Abstract

Plastic surgeons are evaluated not only by the number of patients served but also by relative value, quantified by the Medicare relative value unit system, which can affect advancement and compensation. Procedures that demand a high operative time without an increase in relative value units are, by definition, inefficient. The purpose of this study was to determine whether the number of relative value units actually corresponds to operative time. The National Surgical Quality Improvement Program data sets over a 9-year period were queried for plastic surgery operations. The primary CPT codes representing the 100 most common operations were compared for operative time and total relative value units.
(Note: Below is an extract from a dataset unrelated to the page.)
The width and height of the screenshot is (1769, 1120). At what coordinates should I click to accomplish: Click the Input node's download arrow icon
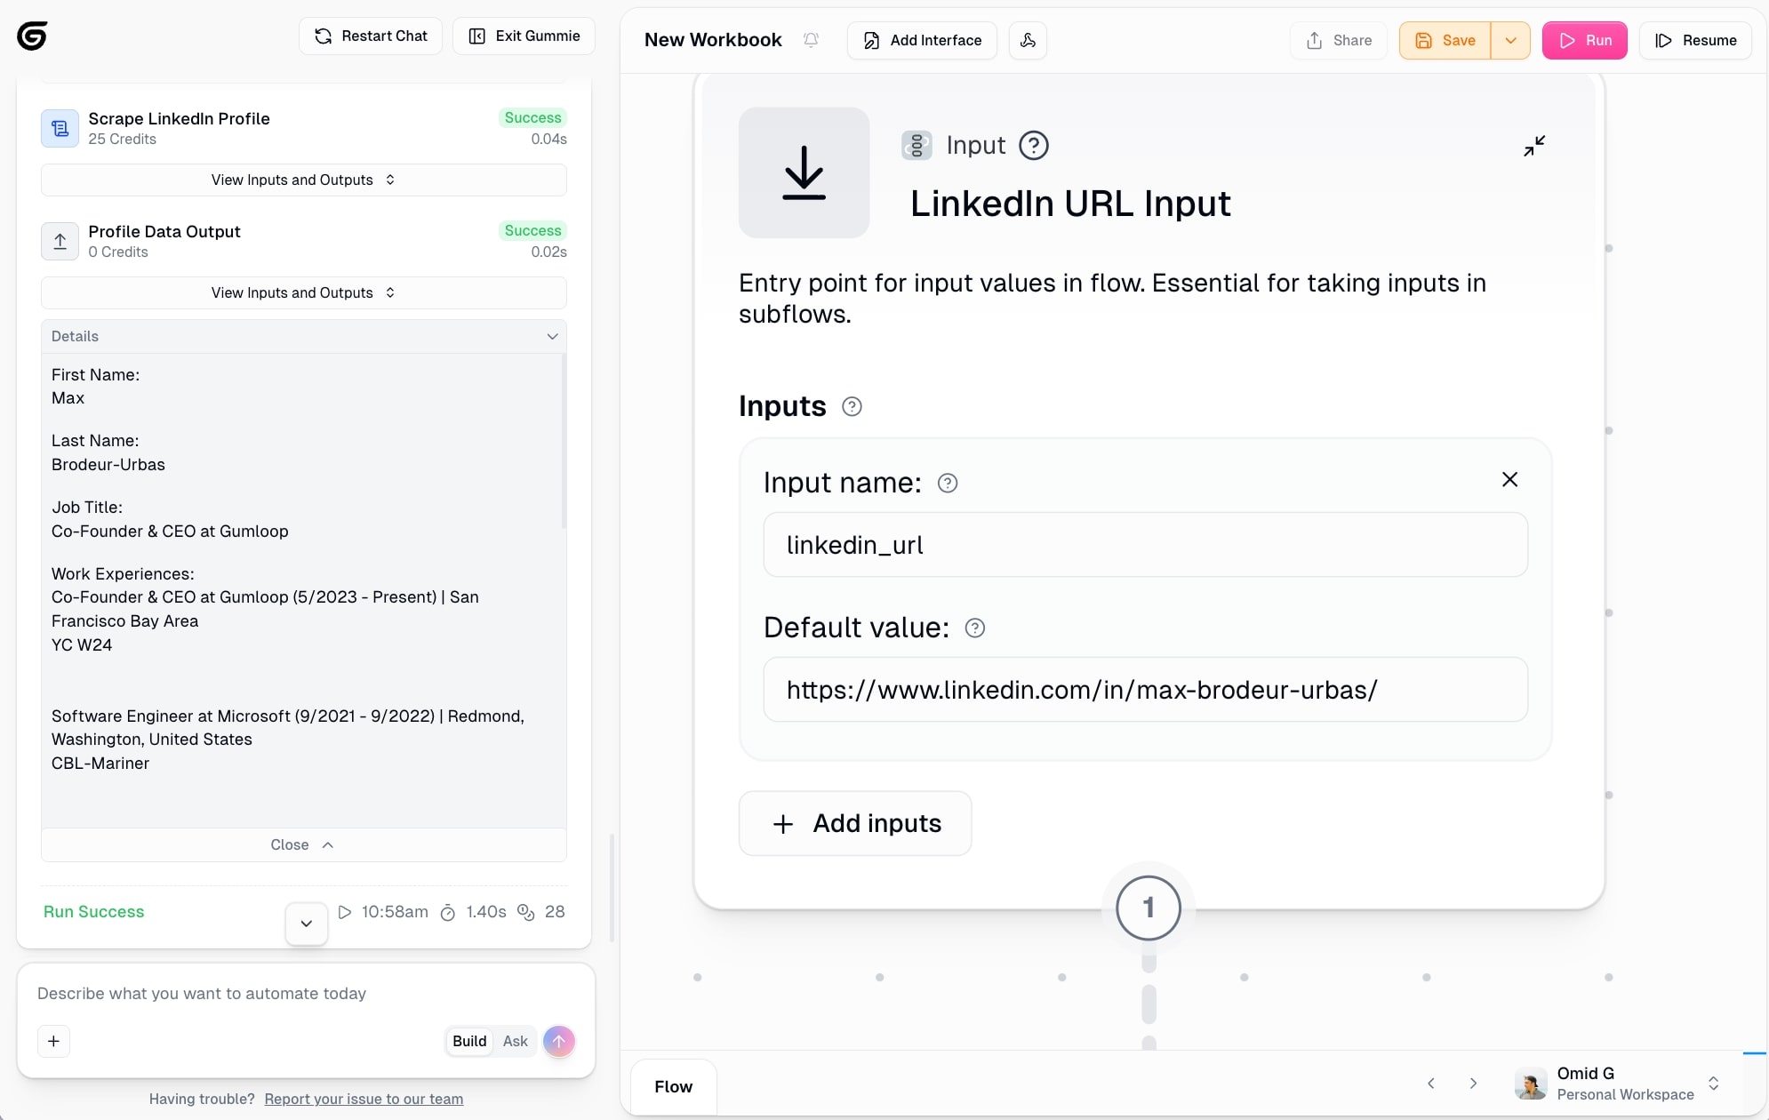coord(803,172)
A total of 53,701 cases were included. There was a high degree of correlation between operative time and number of relative value units (Pearson correlation coefficient, 0.82). The average efficiency was 10.201 ± 3.386 relative value units per hour. Pressure ulcer excisions and breast reconstruction were among the most efficient (e.g., Excision, sacral pressure ulcer, CPT 19357, generated 20.819 relative value units per hour). Skin excisions, débridements, and flap delays were among the least efficient (e.g., Excision, excessive skin and subcutaneous tissue, CPT 15847, generated 1.752 relative value units per hour). As a general trend, the most common plastic surgical procedures requiring longer operative times are associated with more relative value units. Cases with higher relative value units assigned tended to be more efficient. For the 100 most common procedures, relative value units and operative time are not evenly distributed. These data suggest modifications to the current relative value unit designation system to more equally allocate these units based on effort and time.